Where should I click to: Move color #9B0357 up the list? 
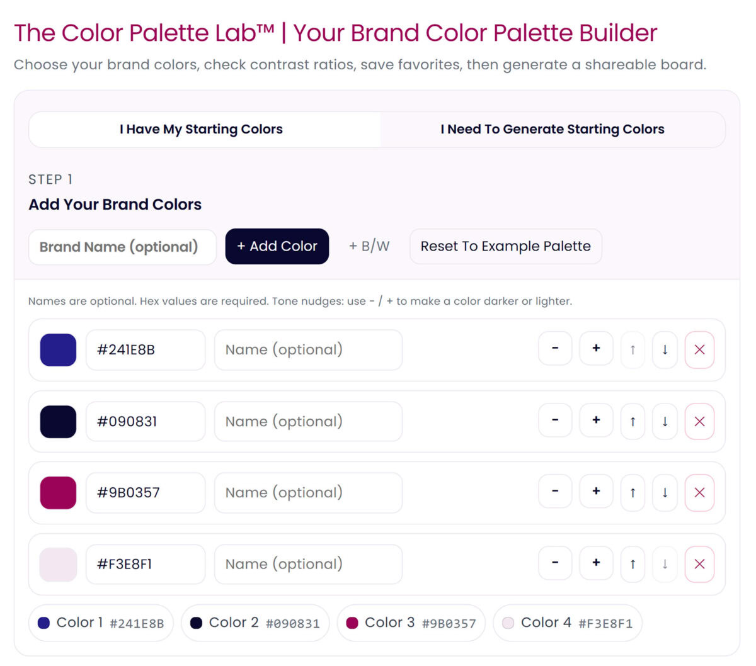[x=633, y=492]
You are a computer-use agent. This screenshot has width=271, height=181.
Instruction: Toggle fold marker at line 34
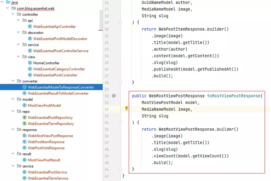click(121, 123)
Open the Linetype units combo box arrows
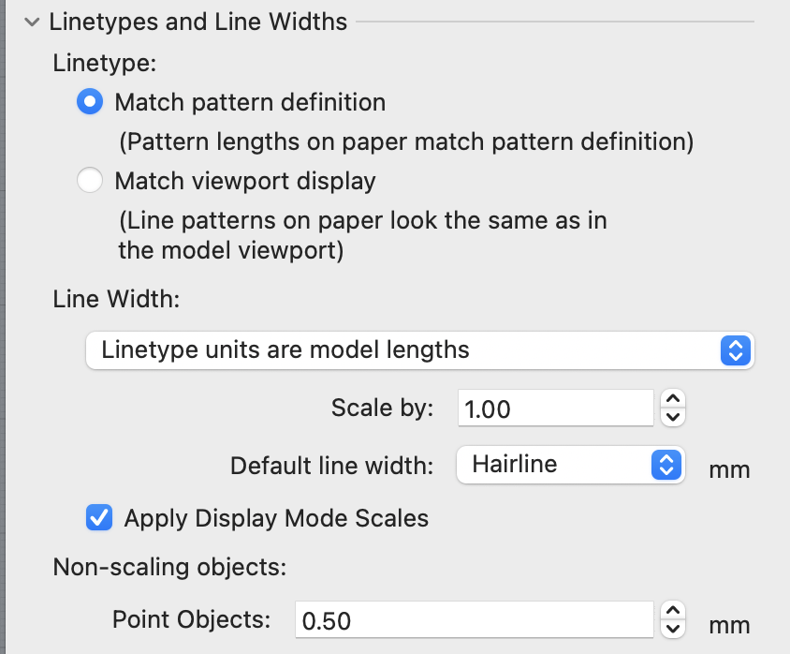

▬▬▬▬▬▬▬▬▬▬

- **ASSIGNED TASK**:
Return every record above exactly as written, but drop the pictures.

- **OUTPUT**:
Where should I click to: Move color #9B0357 up the list? 
[x=633, y=492]
You are a computer-use agent. This screenshot has width=271, height=181.
Instruction: Toggle fold marker at line 34
click(121, 123)
Open the Linetype units combo box arrows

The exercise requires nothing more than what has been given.